Uncertainty is intrinsic to machine learning and AI applications. During model training, uncertainty can be propagated into the model in many ways. They include noisy data, data that’s limited in describing full data variability (such as part of a huge dataset or data collected from an infinite stream of data), a model that is too large for a non-complex prediction task, which causes parts of it to be unnecessary, and even model training algorithms that don’t achieve the best model parameters. While these factors can be mitigated, they cannot be removed. Therefore, the ability to quantify a model's uncertainty is crucial for evaluating its reliability.
Uncertainty in a model refers to how unsure the model is about its output, also known as its prediction, for a given input. Uncertainty can be represented by the variability in the model’s prediction — in other words, the range and frequency of possible outputs for a given input. Another concept that is similar to uncertainty is confidence, which relates to the probability of a specific output, such as the output having a confidence of 60% for a particular class Y out of a number of classes. Overall, uncertainty is a more informative metric than confidence as it considers the full output distribution instead of specific output probabilities.
Two fundamental uncertainties
There are two fundamental types of uncertainty when dealing with AI models.
Statistical uncertainty: Sometimes called aleatoric or irreducible uncertainty, This is caused by the inherent randomness within data; while it’s hard to remove, it can be reduced by increasing the accuracy of the data measurement and collection methods.
Epistemic uncertainty: Also known as model uncertainty or reducible uncertainty, This is caused by gaps in data from outside the knowledge boundary of the model. Determining epistemic uncertainty can be challenging as large models use vast training data that can’t be completely curated. That makes it difficult to delimit the model’s knowledge boundaries. However, this uncertainty can be reduced by techniques such as data augmentation.
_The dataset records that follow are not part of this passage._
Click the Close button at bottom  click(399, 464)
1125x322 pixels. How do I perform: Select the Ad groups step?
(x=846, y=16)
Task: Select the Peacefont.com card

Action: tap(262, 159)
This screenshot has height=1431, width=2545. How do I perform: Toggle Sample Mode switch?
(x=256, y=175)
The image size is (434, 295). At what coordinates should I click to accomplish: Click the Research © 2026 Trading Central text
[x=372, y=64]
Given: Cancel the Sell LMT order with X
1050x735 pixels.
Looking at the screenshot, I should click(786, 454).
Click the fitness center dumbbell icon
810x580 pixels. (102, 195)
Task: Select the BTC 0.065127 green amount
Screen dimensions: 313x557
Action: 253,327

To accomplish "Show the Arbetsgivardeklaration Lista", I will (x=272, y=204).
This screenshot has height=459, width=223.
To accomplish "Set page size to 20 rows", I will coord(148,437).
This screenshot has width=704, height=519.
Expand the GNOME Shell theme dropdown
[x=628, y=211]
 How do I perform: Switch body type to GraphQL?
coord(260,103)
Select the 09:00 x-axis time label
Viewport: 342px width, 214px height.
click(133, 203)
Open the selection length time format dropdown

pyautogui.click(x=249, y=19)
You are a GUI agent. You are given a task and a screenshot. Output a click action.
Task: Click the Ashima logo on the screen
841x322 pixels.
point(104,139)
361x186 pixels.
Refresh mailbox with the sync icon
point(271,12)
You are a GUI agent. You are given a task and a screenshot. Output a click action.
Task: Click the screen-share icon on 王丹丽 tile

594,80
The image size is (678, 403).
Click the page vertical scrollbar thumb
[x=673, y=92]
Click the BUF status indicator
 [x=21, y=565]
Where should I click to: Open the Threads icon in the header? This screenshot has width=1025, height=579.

Besides statistical and epistemic uncertainty, there are others worth noting. These include uncertainty introduced by model assumptions, such as model size and model architecture that are not perfectly suited to the task at hand. Hence, uncertainty estimation helps us assess the overall reliability and robustness of the model. We can then understand potential errors associated with the model’s prediction and the risks should we adopt the predictions.
Uncertainty estimation is useful in domains like healthcare, space, finance and defense where it’s particularly important for decision-makers to make sound judgments. Finally, user trust is enhanced by quantifying uncertainty in predictions made by generative AI applications such as large language models (LLMs). An example would be to draw a knowledge boundary around the internal state of the LLM to mitigate potentially hallucinatory outputs.
Challenges to uncertainty estimation
The LLM ecosystem is diverse. LLM frameworks vary greatly by design, implementation, compute needs and usage; these factors invariably affect how the entire model’s uncertainty should be accurately quantified.
In the following table, we show a categorization of modern LLMs and their unique challenges to uncertainty estimation.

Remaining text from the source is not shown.